This is a very old entry — images are small, formatting is off.
Launched last week, Sugarpova is a new line of twelve premium gummy candies in different, self-described “fun, unexpected” types and shapes imagined and “sold” by tennis superstar Maria Sharapova — hence, the product’s name — who is not just one of the great women tennis players of our time winning 27 WTA singles titles that include four Grand Slam singles titles but, at 25 years old, she is also a very astute business person, ranking 26 in Forbes’ World’s Highest Paid Athletes list that shows that $22 million of her total $27.9M earnings to date come from endorsements. Sugarpova will be sold at fashion store Henri Bendel in New York, available at hotel minibars, and at their own website. The new logo and packaging was designed by Brooklyn, NY-based Red Antler.

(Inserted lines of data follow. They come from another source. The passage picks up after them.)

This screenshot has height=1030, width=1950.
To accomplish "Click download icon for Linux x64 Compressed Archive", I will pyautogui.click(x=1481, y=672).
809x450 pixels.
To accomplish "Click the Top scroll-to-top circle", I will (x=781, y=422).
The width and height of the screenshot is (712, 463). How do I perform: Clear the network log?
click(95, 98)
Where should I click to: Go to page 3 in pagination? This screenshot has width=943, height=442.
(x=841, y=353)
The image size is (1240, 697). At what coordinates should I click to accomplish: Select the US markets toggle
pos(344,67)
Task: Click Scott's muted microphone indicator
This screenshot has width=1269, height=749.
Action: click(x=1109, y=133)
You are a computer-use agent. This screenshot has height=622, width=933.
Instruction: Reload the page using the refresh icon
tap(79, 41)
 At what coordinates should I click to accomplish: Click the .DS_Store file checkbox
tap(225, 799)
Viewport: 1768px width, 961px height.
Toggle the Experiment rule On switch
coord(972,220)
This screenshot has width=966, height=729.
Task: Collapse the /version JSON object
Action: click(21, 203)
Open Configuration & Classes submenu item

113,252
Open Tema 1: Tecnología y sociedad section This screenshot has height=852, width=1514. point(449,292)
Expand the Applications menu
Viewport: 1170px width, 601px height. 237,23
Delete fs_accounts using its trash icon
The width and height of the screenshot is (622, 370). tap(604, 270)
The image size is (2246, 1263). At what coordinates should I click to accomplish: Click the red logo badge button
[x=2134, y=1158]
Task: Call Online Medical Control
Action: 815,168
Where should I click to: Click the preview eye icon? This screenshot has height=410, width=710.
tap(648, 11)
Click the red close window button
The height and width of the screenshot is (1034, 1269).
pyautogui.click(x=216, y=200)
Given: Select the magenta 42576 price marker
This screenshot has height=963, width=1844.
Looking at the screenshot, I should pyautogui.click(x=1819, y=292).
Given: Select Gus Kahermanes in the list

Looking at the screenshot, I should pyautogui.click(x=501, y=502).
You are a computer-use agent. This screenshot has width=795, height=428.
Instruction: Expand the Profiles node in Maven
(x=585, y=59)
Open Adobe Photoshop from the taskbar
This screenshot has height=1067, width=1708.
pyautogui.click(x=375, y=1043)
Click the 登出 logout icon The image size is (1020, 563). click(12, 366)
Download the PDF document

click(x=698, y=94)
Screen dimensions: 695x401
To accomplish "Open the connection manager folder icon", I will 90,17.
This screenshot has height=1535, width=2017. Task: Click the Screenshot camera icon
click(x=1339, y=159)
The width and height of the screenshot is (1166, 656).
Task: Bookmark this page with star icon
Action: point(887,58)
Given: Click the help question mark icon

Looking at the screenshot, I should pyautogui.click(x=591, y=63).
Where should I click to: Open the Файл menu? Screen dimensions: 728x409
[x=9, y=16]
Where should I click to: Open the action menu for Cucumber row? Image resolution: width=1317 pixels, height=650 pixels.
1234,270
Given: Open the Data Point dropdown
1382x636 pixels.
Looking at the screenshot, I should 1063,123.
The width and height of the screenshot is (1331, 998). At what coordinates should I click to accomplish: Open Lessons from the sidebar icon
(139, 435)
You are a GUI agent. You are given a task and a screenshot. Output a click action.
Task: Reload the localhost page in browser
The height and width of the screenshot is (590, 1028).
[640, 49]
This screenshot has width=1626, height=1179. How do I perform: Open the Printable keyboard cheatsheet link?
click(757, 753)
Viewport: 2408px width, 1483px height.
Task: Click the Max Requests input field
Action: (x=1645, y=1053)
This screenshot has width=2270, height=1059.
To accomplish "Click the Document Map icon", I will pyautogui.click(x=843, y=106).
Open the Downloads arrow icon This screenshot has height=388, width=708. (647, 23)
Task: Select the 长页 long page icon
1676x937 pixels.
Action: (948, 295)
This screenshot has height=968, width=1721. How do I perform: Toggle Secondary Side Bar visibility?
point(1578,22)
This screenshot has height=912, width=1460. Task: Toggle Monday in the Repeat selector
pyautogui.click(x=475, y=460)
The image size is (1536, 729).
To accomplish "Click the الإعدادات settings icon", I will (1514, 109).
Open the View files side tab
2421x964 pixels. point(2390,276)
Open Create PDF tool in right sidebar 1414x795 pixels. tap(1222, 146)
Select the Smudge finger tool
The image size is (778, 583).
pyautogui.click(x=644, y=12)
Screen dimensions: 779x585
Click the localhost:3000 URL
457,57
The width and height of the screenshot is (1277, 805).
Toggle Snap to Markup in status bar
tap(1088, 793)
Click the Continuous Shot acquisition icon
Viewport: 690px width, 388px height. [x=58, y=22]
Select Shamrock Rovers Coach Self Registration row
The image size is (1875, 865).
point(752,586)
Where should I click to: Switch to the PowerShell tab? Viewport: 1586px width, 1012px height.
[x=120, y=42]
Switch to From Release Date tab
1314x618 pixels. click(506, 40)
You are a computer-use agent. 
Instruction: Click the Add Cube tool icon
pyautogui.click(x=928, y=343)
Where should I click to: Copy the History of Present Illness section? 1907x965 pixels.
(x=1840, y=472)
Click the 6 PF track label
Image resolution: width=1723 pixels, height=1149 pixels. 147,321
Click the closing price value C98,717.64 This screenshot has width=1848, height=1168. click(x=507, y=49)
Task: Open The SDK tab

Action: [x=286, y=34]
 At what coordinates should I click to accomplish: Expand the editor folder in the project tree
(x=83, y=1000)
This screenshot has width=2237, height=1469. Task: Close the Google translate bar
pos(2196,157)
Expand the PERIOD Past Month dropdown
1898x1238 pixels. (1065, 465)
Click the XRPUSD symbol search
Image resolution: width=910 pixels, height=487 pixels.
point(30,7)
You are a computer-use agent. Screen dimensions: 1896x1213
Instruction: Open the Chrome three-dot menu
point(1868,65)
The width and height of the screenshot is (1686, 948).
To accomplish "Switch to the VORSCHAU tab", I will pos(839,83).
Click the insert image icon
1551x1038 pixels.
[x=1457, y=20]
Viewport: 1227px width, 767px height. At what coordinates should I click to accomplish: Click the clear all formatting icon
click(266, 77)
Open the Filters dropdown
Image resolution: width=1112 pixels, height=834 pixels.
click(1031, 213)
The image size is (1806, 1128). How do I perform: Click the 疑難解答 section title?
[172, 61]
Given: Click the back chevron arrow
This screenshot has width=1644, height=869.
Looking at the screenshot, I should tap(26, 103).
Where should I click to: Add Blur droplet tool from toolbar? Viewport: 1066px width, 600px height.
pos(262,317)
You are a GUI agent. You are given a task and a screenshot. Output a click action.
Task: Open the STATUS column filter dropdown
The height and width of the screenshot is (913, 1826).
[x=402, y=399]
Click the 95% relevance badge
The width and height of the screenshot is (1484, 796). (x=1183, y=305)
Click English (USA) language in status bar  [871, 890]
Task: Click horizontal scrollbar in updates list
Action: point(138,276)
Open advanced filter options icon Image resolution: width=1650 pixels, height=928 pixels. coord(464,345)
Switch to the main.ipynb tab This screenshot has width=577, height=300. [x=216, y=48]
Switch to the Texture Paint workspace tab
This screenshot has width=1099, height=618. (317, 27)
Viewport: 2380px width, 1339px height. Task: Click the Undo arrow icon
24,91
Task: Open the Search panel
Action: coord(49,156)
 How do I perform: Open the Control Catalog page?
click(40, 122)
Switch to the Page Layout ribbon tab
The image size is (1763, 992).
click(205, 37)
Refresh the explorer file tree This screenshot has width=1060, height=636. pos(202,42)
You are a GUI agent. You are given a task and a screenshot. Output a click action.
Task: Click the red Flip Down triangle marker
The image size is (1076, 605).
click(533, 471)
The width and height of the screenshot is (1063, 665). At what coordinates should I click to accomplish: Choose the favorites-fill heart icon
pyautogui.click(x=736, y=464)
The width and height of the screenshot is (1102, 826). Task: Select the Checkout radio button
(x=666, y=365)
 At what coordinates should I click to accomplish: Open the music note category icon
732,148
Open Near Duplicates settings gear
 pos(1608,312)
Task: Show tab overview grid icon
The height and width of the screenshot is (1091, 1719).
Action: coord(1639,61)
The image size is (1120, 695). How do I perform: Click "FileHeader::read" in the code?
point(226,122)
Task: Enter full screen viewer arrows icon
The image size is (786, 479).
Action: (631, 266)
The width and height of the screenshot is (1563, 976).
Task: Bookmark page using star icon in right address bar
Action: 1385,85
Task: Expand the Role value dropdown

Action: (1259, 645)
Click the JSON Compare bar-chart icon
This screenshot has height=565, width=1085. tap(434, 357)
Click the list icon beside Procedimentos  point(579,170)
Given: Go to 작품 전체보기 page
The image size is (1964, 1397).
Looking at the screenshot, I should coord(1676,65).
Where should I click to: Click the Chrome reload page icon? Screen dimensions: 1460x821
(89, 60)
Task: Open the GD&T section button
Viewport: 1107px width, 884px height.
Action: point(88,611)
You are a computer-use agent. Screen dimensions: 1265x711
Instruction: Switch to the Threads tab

Sugarpova brings a new level of sophistication and quality to the gummy candy market, without losing sight of the playful nature of the product. The brand needed to communicate this balance by being fashionable, fresh and fun, just like Maria. We designed a unique lip shape that can be altered to convey the many attitudes of the brand — chic, cheeky, silly, sassy, flirty, quirky, spooky, and smitten — corresponding with different shapes and flavors of the gummies themselves.
— Red Antler case study
It’s hard not to like this identity and packaging in the same way that it’s hard not to like gummy candy. It’s fun and vibrant and colorful. And everything about it matches in personality and attitude: from the pun-y name of the product to the shapes of the gummies to their names to the faces and dresses worn by Sharapova in promoting it. None of it is my own personal flavor and I am far from the intended audience but I can see a product and brand on target when I see one. Technically, everything is pretty well done too. The icon is catchy and graphic without turning too cartoon-y and the typography is playful and sophisticated with only one minor flair in the elongated “R” to give it some distinction. The patterns in the lips are the one element that I feel could have been executed better or, if not better, at least more interestingly — there is very little separating the wave pattern of “Splashy” from what you would see on a billboard for an middle-of-nowhere water amusement park. Overall, it’s a strong debut for what is otherwise overpriced candy — although I have to admit, I’m curious about those tennis ball gummies.